WHO: W 2022 r. może zabraknąć strzykawek do szczepionek
Skutki pandemii COVID-19 będą długofalowe i nie dotyczy to tylko kwestii zdrowotnych. Światowa Organizacja Zdrowia (WHO) ostrzega, że w 2022 r. może zabraknąć nawet 2 miliardów strzykawek. To wstrzyma nie tylko szczepienia chroniące przed infekcjami SARS-CoV-2, ale może oznaczać problem także w innych aspektach medycyny.
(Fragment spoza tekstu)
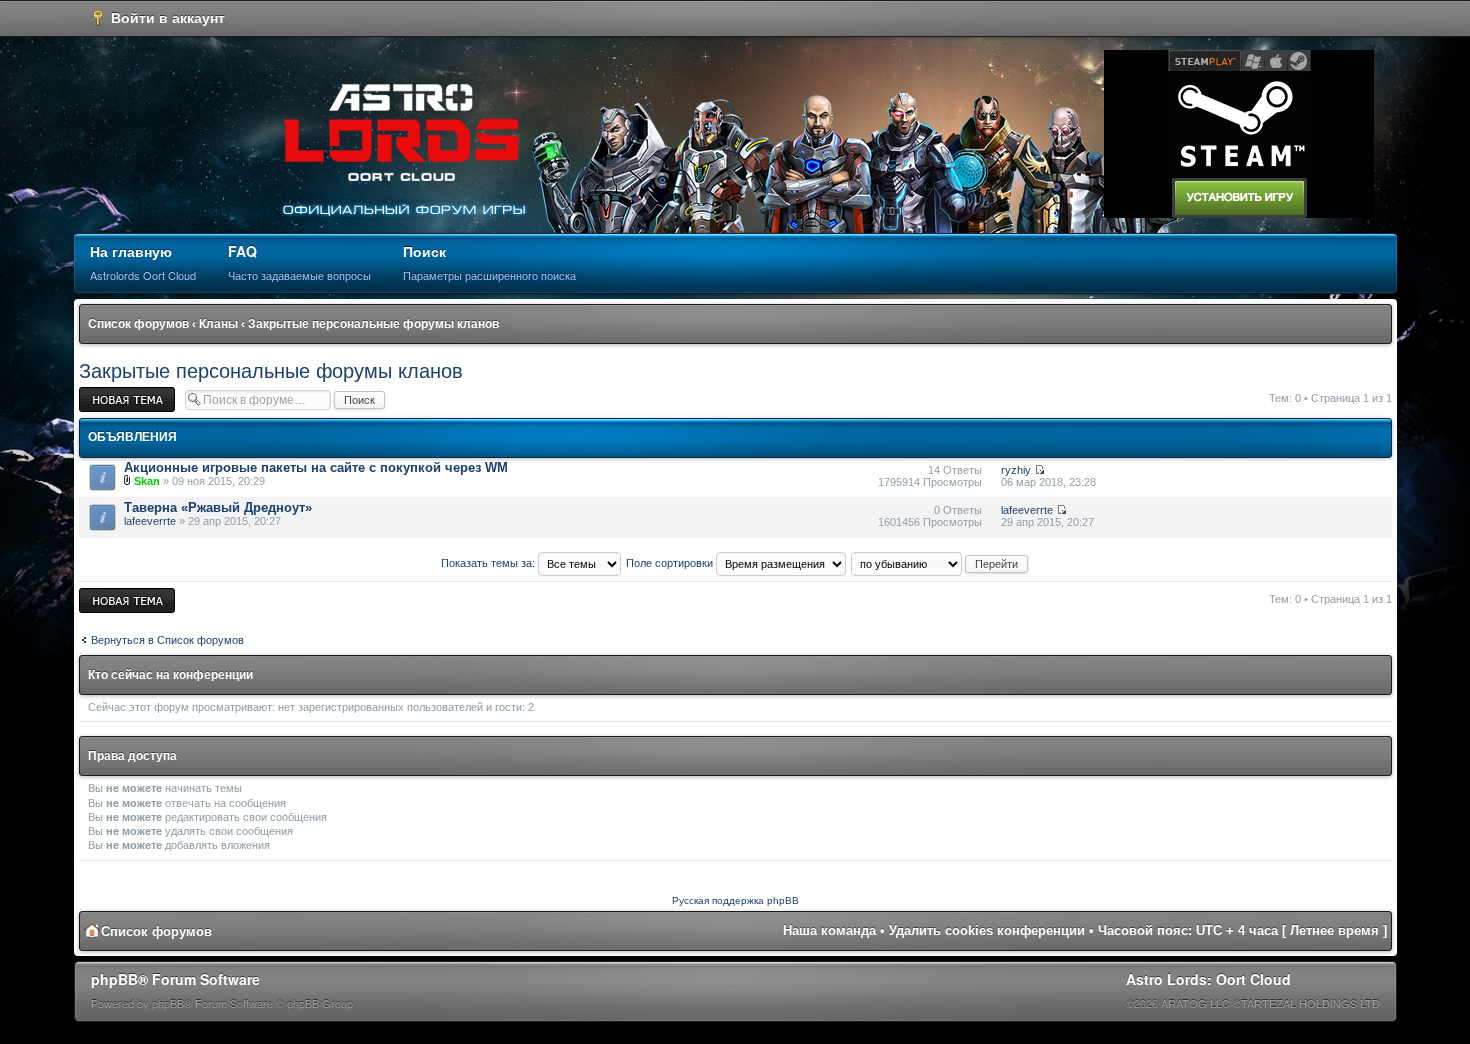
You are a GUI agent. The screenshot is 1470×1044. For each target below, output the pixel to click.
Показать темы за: (489, 563)
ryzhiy (1016, 470)
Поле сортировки (671, 563)
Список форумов (138, 324)
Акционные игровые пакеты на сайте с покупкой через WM (316, 467)
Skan (147, 481)
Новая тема (109, 393)
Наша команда (829, 930)
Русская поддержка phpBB (735, 900)
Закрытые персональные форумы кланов (373, 324)
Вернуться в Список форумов (167, 640)
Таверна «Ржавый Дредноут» (218, 507)
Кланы (218, 324)
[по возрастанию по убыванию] (940, 563)
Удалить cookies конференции (987, 930)
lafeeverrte (150, 521)
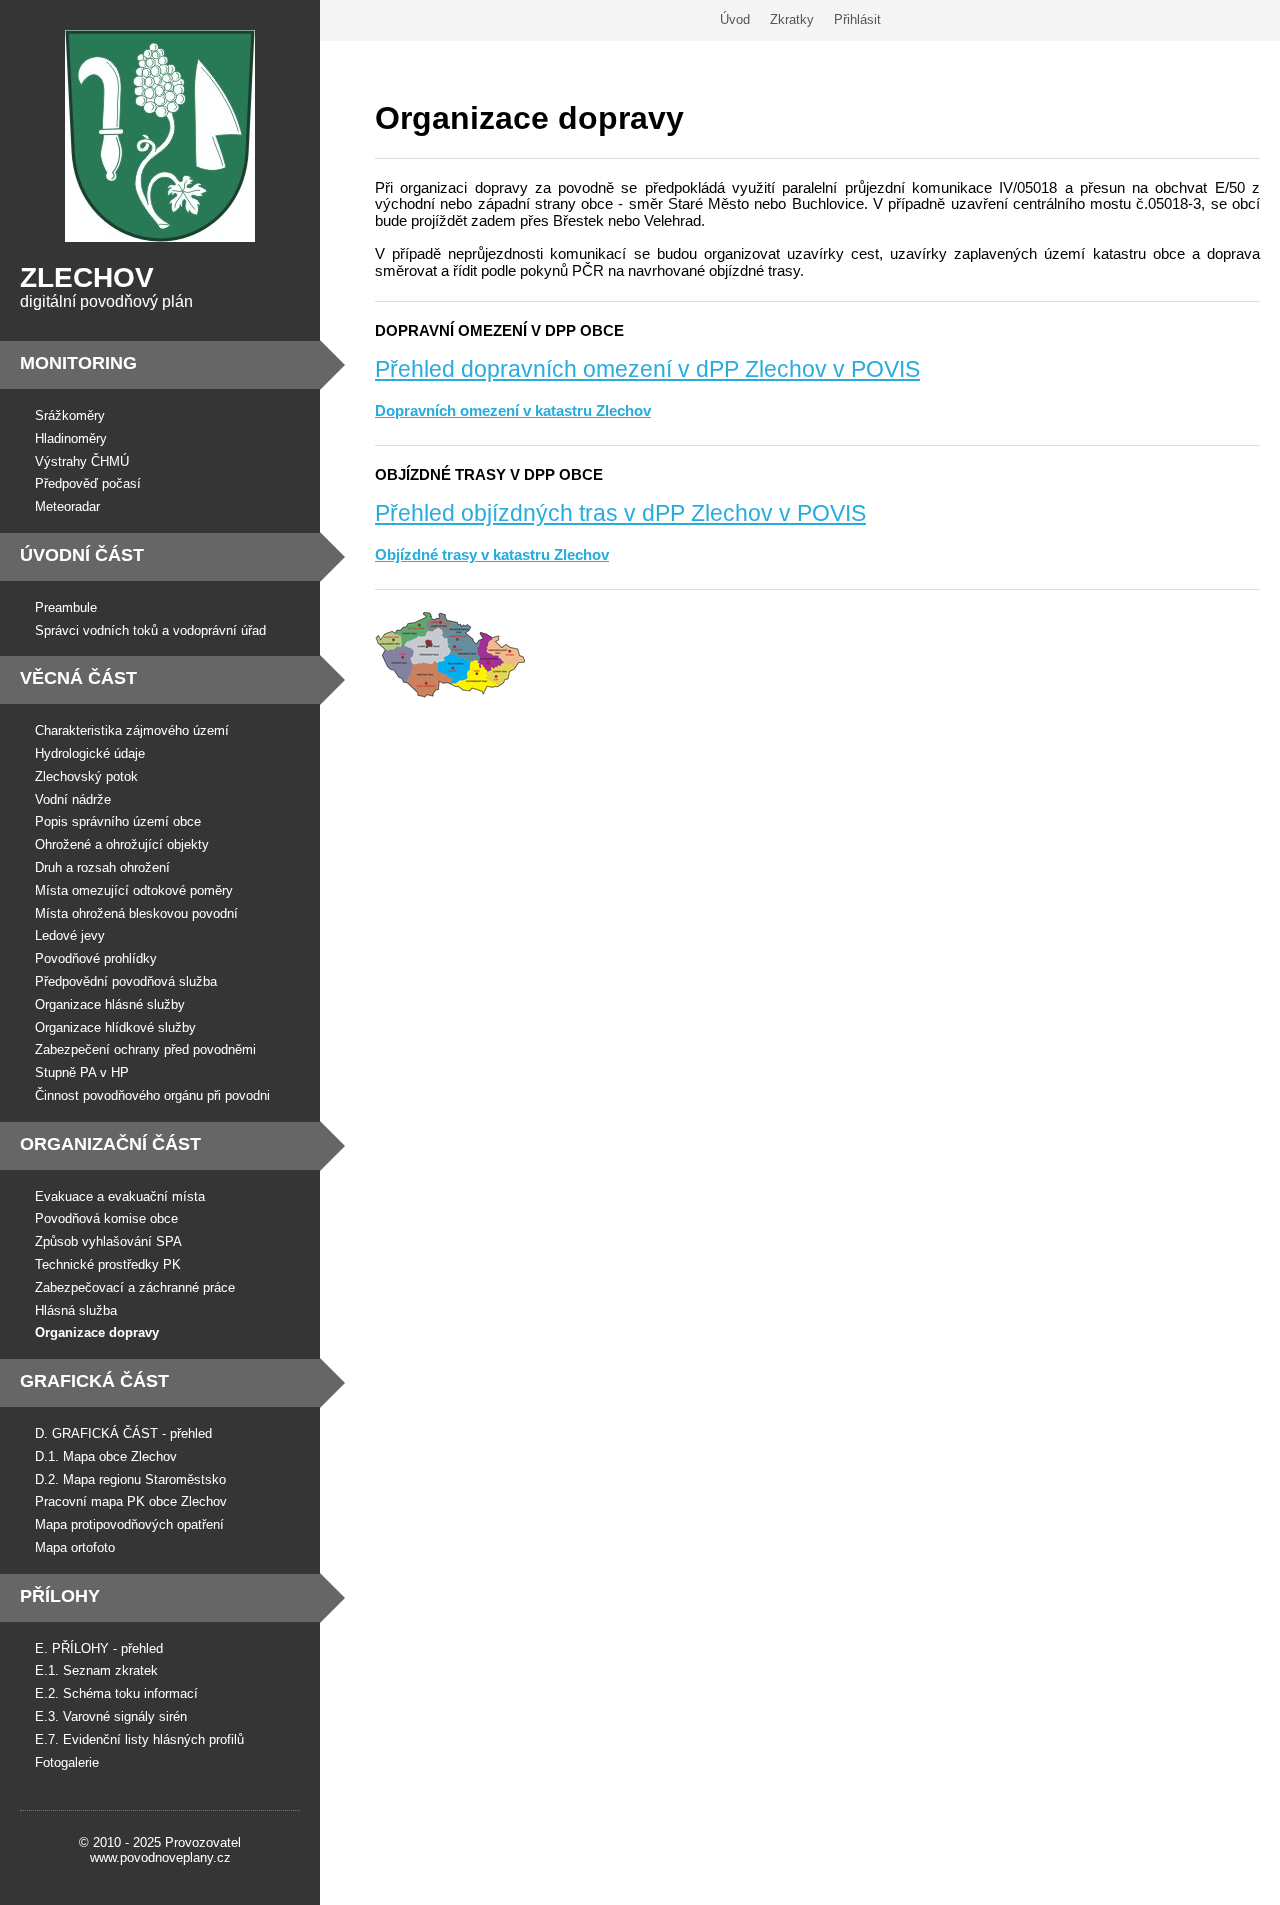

Niedobory w zapasach strzykawek to wynik globalnej kampanii szczepień przeciwko COVID-19, podczas której zużyto miliardy strzykawek więcej niż normalnie. To mocno nadszarpnęło światowe zapasy, bo i produkcja nowych partii wcale nie zwiększyła się lawinowo.
- Istnieje realna obawa, że możemy mieć niedobór strzykawek do immunizacji, co z kolei doprowadziłoby do poważnych problemów, takich jak spowolnienie wysiłków związanych z immunizacją. W zależności od tego, jak idzie przyjmowanie szczepionek, może to być deficyt rzędu 1-2 miliardów strzykawek - powiedziała Lisa Hedman, starszy doradca WHO ds. dostępu leków i produktów zdrowotnych.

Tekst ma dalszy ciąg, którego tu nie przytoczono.